PROBLEM: Your answer should hold all lines of the entries that include the word "target".

DATA IN THIS EXERCISE:

= = = =

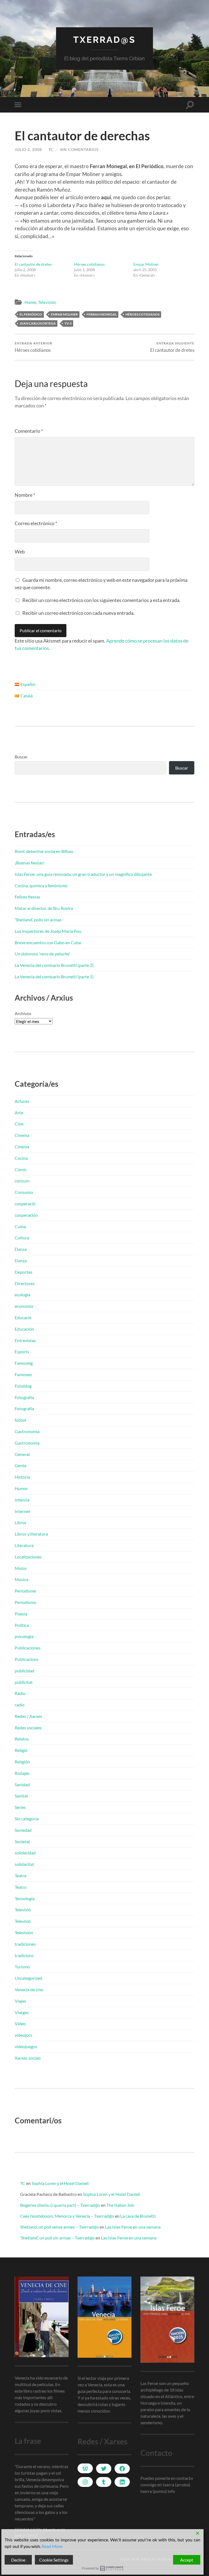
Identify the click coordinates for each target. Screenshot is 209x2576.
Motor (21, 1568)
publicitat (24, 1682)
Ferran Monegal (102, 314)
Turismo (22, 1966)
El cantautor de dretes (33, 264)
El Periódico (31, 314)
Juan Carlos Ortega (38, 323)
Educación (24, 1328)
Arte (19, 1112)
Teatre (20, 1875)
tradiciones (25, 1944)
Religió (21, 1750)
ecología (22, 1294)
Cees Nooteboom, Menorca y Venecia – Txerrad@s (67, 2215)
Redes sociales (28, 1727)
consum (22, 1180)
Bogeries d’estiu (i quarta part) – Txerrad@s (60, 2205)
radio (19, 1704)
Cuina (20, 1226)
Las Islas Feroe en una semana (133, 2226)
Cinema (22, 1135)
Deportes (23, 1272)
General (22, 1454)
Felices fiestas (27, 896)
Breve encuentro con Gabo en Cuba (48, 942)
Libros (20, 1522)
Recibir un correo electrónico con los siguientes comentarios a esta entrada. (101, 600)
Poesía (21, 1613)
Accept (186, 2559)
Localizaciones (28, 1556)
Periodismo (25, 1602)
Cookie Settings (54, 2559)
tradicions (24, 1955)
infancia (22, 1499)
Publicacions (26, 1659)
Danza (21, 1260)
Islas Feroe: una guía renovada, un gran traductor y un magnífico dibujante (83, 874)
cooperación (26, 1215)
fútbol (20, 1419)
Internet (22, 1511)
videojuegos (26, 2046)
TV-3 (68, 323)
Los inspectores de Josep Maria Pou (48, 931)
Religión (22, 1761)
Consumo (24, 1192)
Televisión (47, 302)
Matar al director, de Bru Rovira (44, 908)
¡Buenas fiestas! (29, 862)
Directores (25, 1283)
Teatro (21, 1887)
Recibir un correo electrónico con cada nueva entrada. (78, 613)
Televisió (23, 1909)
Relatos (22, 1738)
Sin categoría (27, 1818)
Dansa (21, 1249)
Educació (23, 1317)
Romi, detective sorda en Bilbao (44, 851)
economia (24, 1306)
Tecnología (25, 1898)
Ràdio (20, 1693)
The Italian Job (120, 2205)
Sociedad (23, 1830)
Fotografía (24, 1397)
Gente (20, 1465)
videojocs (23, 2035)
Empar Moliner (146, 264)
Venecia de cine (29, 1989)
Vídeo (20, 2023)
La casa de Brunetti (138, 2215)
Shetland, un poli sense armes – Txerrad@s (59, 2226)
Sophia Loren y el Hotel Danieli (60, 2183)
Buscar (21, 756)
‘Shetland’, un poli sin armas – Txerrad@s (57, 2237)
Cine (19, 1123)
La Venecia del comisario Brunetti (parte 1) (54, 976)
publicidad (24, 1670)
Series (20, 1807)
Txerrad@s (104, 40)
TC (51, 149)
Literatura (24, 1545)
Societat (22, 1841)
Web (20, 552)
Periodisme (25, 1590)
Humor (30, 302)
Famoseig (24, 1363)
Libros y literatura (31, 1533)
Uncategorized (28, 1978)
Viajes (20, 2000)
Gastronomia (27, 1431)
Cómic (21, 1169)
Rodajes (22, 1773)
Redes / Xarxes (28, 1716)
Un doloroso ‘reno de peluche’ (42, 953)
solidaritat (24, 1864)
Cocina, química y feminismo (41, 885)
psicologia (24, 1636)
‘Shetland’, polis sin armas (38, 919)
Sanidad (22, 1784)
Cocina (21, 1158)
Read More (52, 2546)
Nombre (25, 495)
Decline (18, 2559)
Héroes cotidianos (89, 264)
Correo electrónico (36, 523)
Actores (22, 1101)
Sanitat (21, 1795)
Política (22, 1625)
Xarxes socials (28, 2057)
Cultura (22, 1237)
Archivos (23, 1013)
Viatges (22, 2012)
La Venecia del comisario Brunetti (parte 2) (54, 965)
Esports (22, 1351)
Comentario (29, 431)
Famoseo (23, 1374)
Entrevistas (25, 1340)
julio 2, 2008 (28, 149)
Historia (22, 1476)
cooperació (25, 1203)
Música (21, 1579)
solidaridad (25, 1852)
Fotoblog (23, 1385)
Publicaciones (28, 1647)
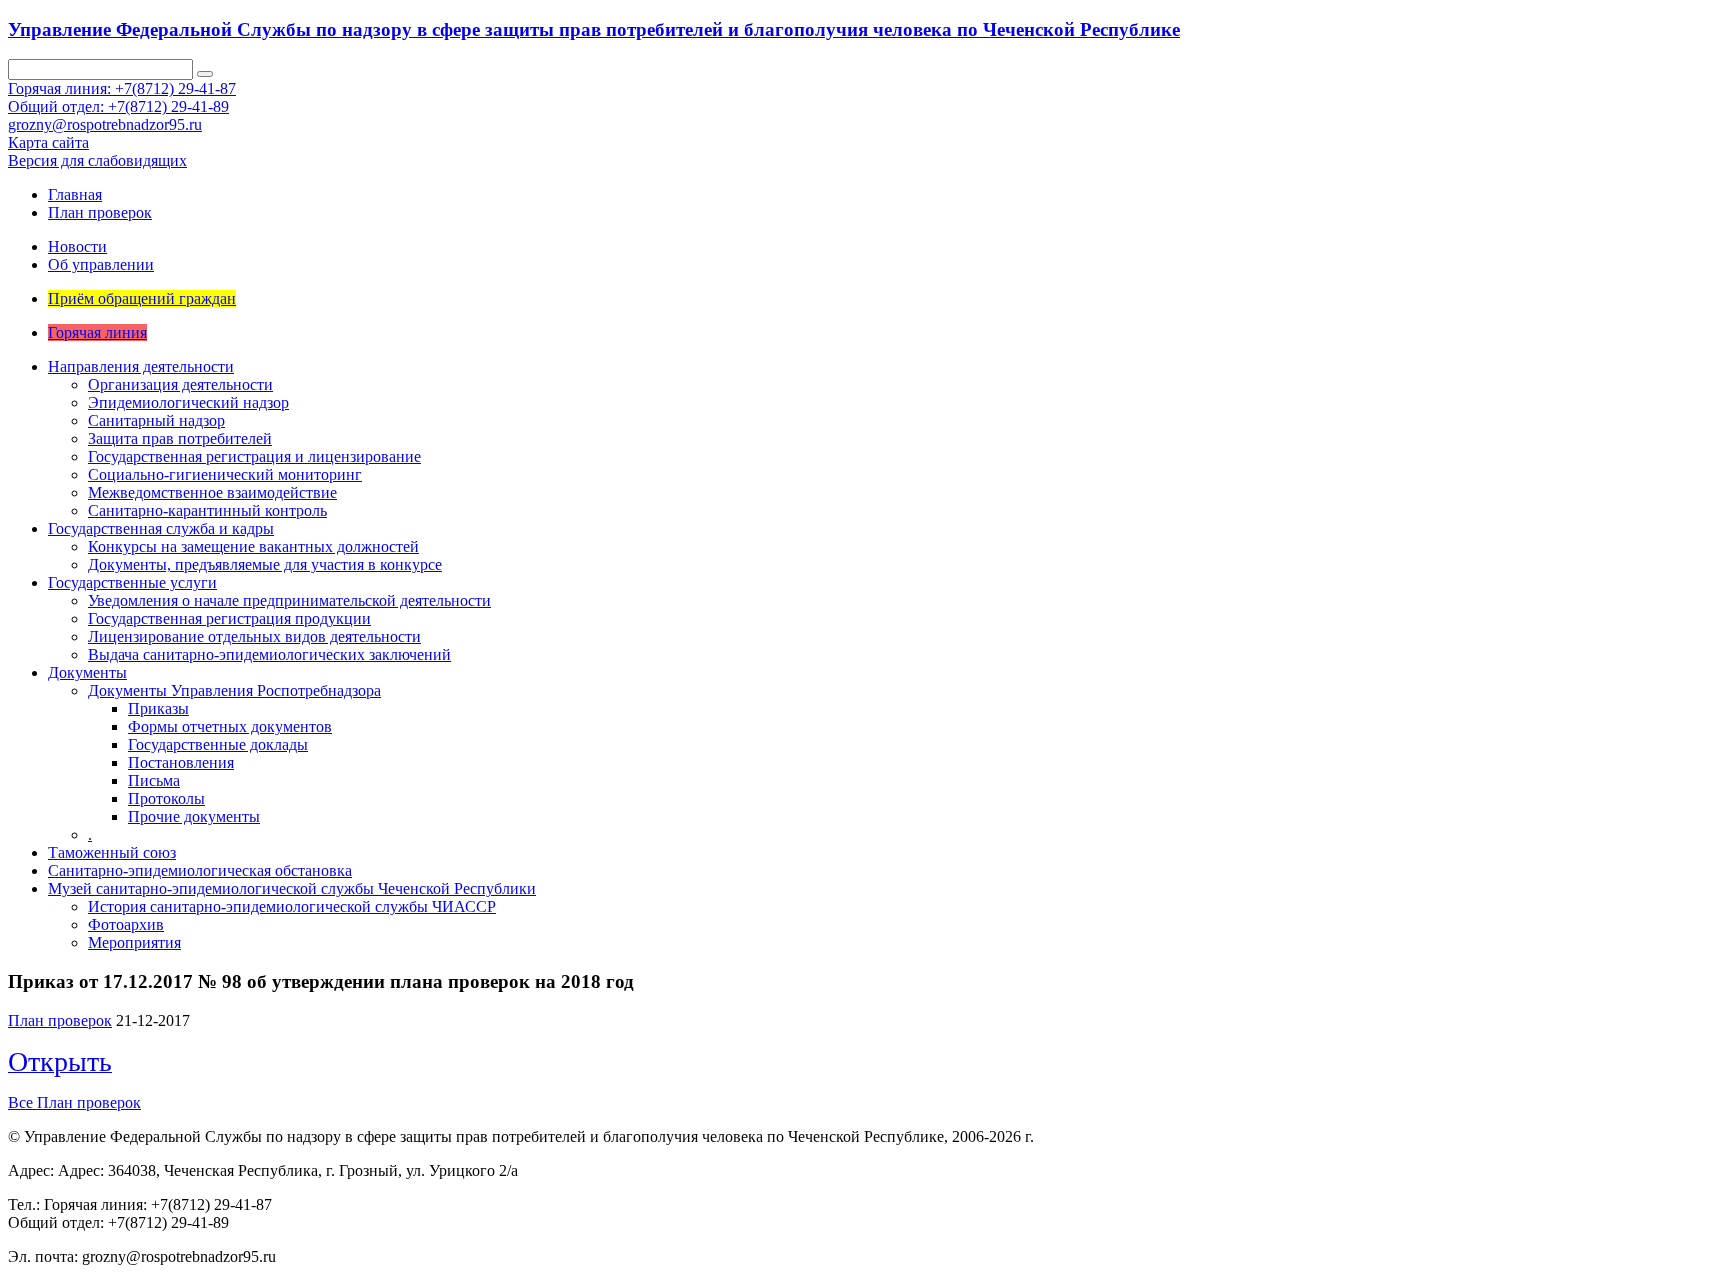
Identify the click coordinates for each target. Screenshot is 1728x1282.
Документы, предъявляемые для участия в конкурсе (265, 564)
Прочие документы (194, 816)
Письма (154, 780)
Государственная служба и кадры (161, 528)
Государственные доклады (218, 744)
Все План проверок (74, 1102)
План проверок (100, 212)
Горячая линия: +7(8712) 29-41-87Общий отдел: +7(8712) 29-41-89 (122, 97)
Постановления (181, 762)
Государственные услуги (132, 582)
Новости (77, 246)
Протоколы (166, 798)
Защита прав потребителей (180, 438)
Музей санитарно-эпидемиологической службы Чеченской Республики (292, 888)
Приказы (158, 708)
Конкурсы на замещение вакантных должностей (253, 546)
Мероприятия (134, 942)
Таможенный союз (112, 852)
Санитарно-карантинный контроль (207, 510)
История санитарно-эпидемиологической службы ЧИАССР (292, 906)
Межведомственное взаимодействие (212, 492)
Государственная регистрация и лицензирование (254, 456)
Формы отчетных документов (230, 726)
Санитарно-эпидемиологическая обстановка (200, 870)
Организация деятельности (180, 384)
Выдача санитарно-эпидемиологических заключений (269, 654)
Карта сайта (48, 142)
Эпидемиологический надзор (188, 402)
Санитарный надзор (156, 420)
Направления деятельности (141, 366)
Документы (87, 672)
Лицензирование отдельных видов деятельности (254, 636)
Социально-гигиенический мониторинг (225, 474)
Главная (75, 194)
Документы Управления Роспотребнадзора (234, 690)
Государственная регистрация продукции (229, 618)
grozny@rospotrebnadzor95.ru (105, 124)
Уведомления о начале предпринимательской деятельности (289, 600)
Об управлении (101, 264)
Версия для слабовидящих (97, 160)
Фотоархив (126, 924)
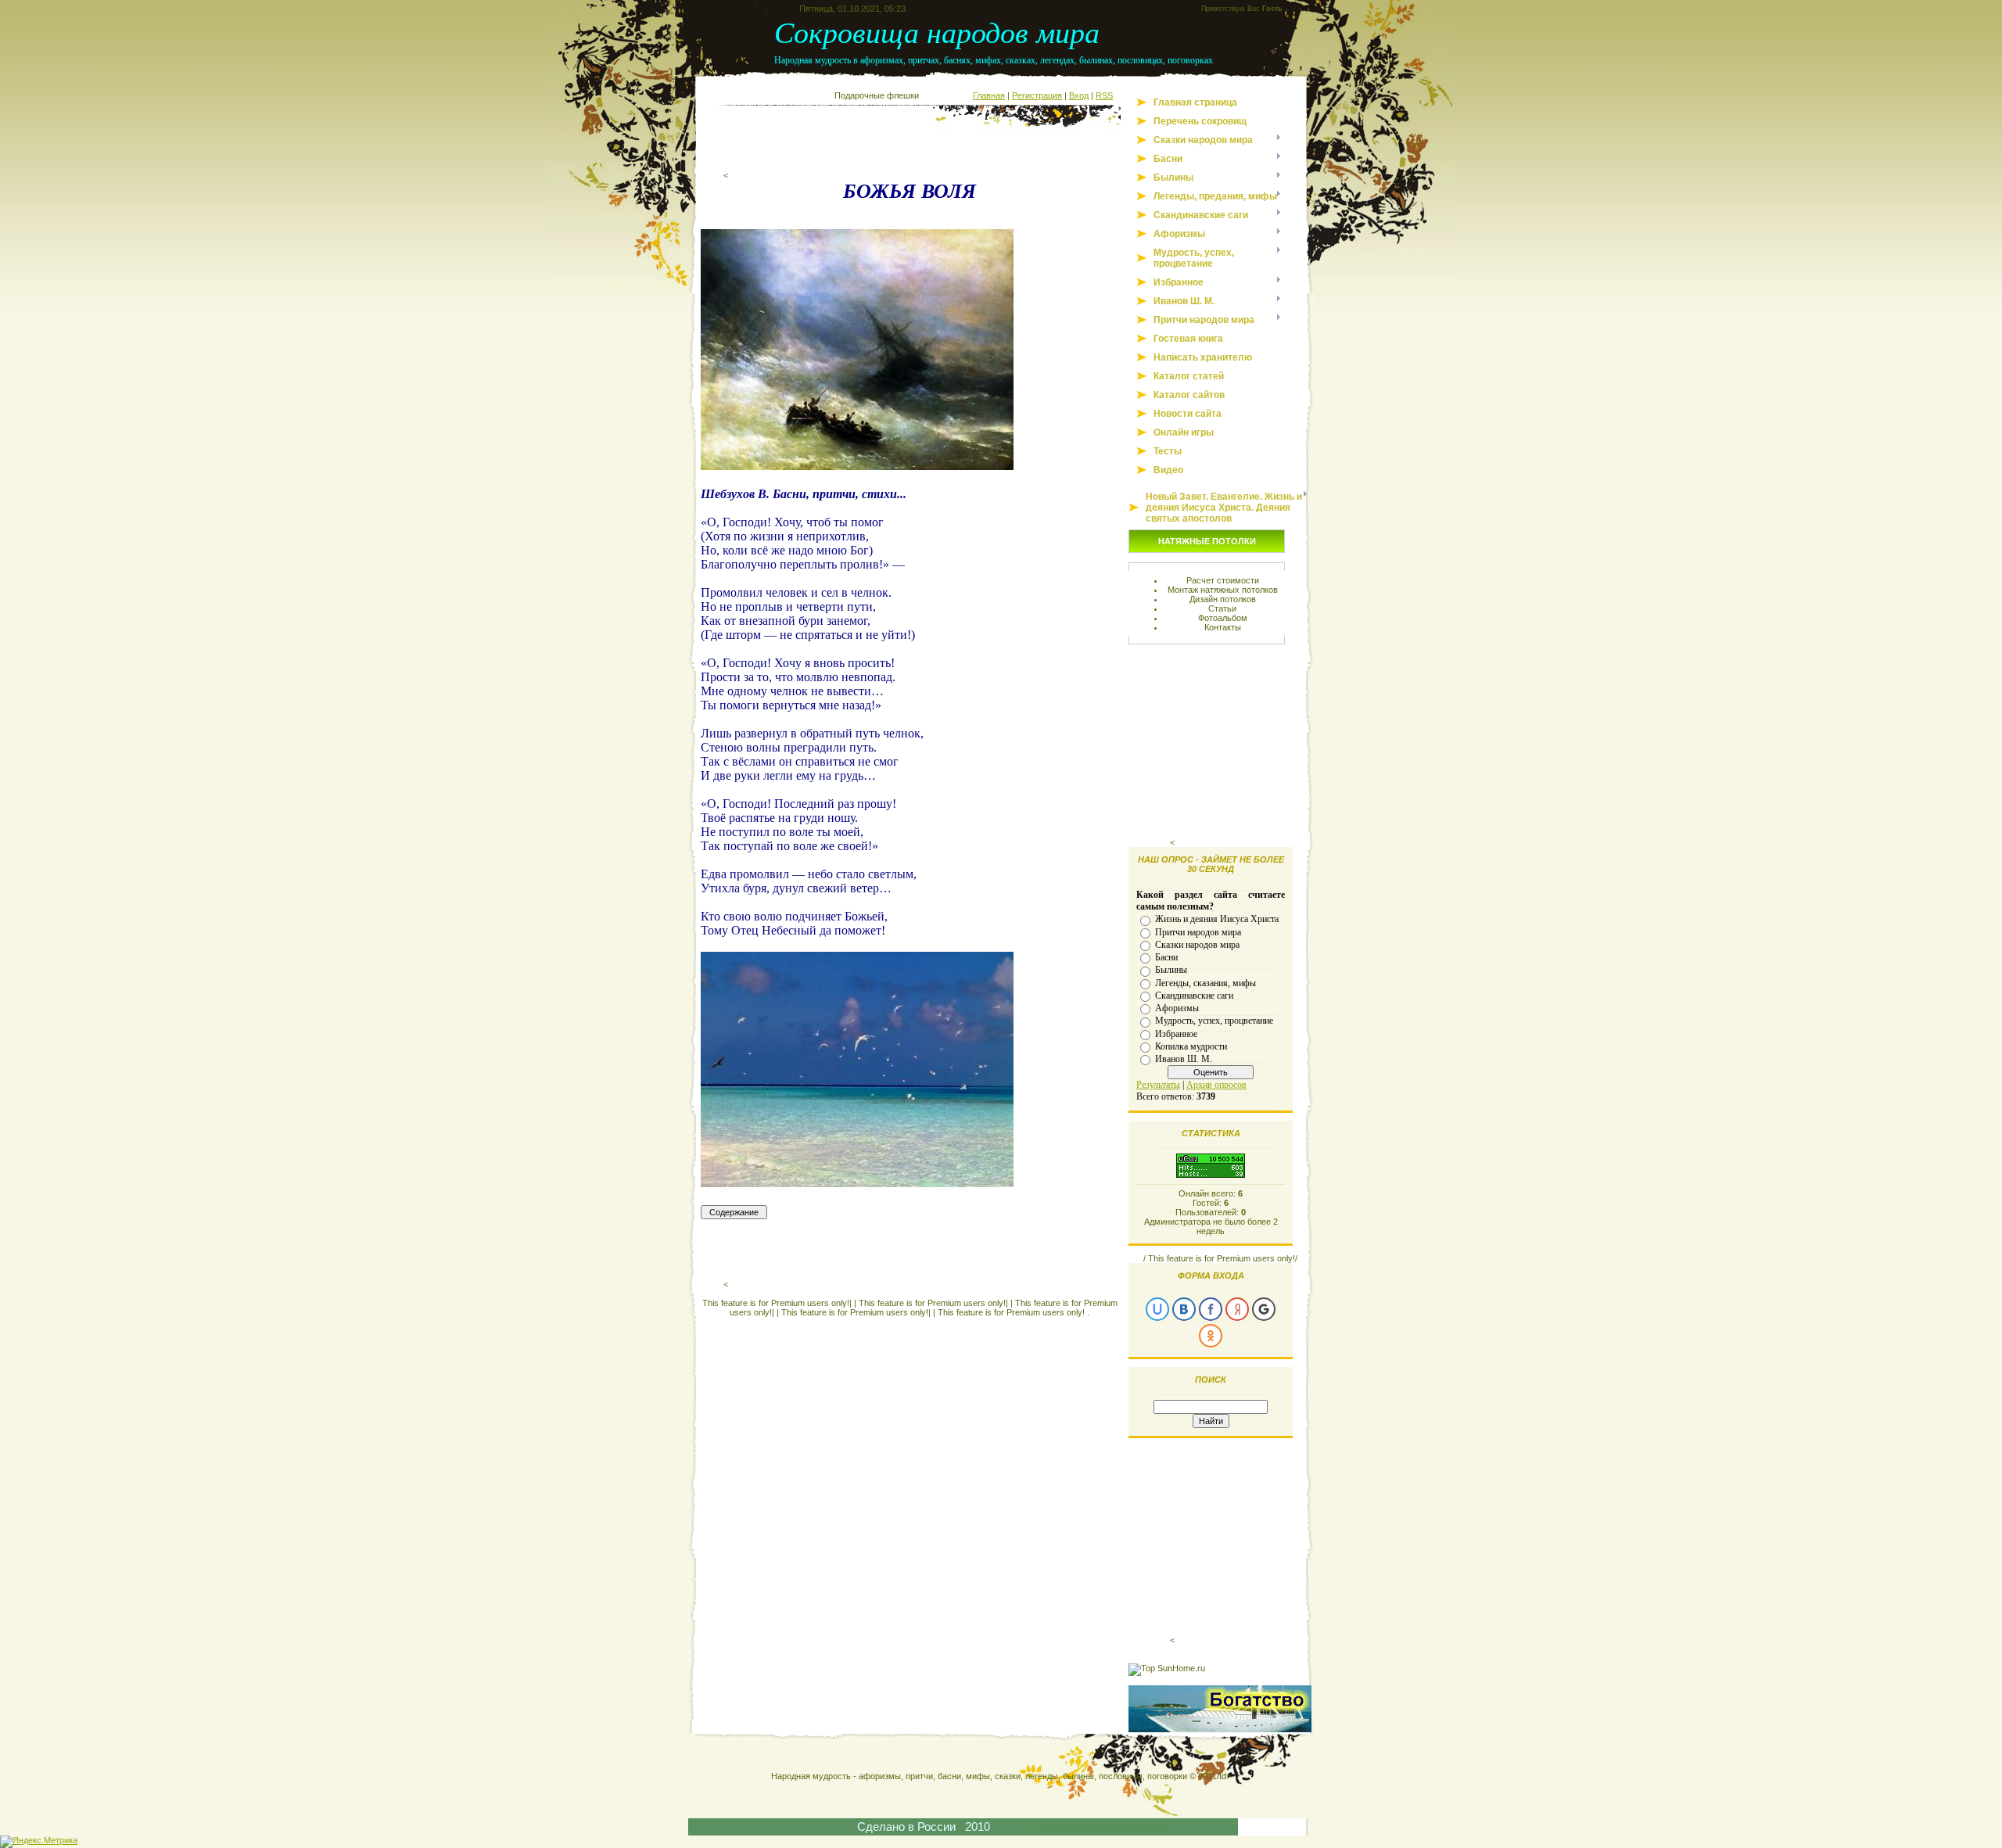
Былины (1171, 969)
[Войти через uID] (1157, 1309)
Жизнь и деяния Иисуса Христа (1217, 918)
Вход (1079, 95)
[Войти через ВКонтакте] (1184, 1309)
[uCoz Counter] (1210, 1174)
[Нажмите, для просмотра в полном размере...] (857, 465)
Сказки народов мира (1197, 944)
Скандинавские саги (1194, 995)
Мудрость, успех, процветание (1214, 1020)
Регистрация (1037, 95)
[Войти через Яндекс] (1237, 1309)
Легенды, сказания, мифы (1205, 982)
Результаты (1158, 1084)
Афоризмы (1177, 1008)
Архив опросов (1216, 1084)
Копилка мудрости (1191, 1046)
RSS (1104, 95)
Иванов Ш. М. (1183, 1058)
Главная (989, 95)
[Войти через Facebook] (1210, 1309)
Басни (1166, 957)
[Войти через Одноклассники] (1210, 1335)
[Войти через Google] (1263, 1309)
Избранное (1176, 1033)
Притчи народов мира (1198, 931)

= = = =

WRITTEN RESPONSE:
Identify the click coordinates for each target. Screenshot is 209x2576.
Identify the click coordinates for each target. Screenshot is 1728x1282.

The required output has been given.